The National Football League and NFL Players Association have issued a joint statement that league and team policies regarding conduct during the national anthem will not be issued or enforced for several weeks as part of a standstill agreement between the two sides.
The move comes as word broke today of a special plan by the Miami Dolphins to punish players. The league and the Players Association were headed to an independent arbitration on the anthem policy.
Training camps open for rookies this week, and the pre-season starts Aug. 2 with the Hall of Fame game between the Baltimore Ravens and Chicago Bears.
The decision for a standstill temporarily avoids a potentially ugly dispute between the league and players who have become increasingly vocal about their right to protest during the national anthem. The Players Association contends that banning protests infringes on the players’ civil rights.
Under the current collective bargaining agreement, players can be fined a week’s salary or suspended up to four games for incidents deemed “conduct deterimental to the club,” which is the language contained in the Dolphins discipline manual.
The NFL was plagued last season with an anthem dispute that dominated headlines and, at times, threatened to overshadow the games.

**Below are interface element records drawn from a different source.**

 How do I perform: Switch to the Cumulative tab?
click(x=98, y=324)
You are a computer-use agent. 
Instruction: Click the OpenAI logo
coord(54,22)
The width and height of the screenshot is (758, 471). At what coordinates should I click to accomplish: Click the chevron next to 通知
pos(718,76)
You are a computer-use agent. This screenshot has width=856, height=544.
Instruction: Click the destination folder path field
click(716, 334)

Sponsors, advertisers, and fans all chose sides in the dispute, while television ratings plummeted and the league endured negative publicity, including blasts from President Donald Trump several times.

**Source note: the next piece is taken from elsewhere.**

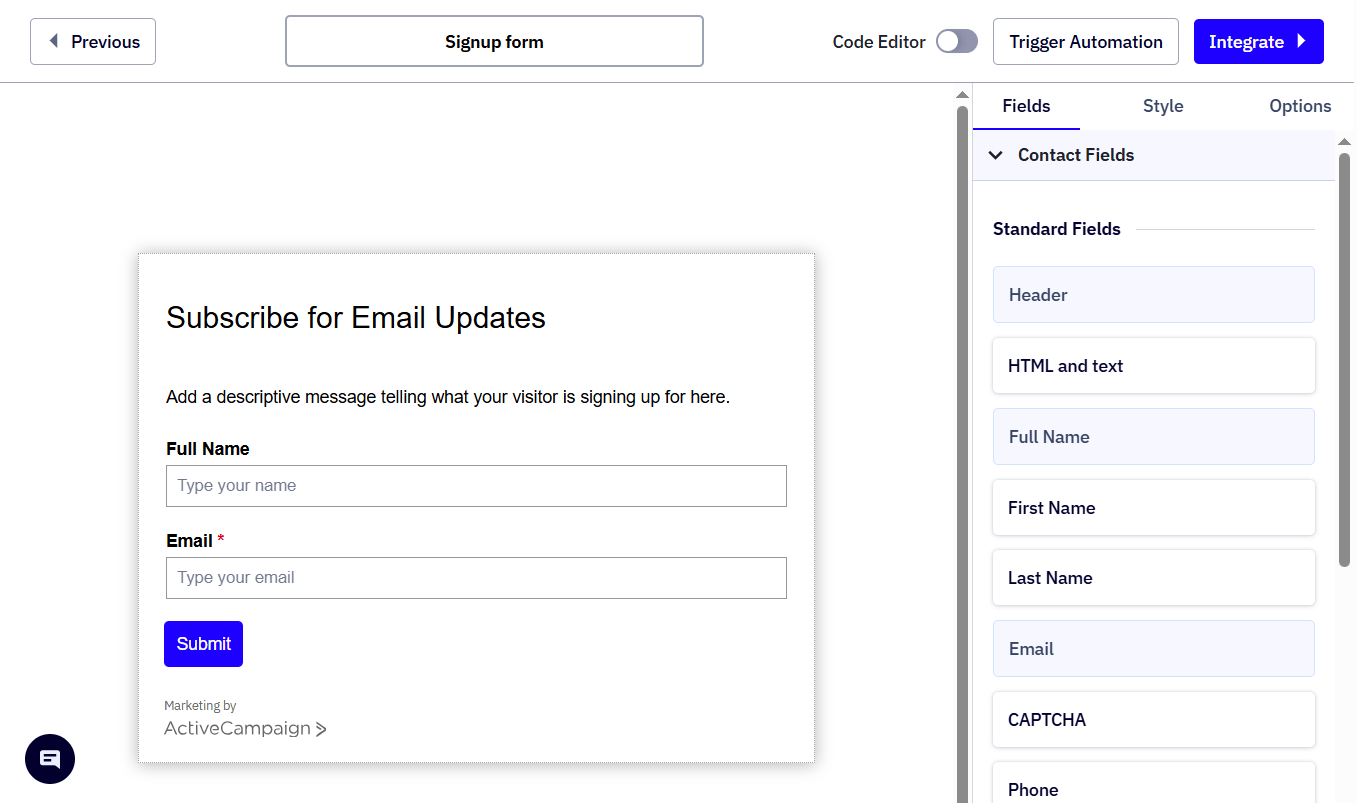The width and height of the screenshot is (1357, 803).
Task: Click the Trigger Automation button
Action: (x=1085, y=41)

The league solution was to come out with a new policy in May. The new rule said all players on the field must stand at attention during the anthem. Those that did not wish to do that should stay in the locker rooms. Teams would be fined for violations of the rules, and individual teams could take further steps. Today’s Dolphins reveal was the first indication that some teams planned to take such actions, creating a potential schism between employers and employees.
Now there’s a cooling-off period where the policy can be refined.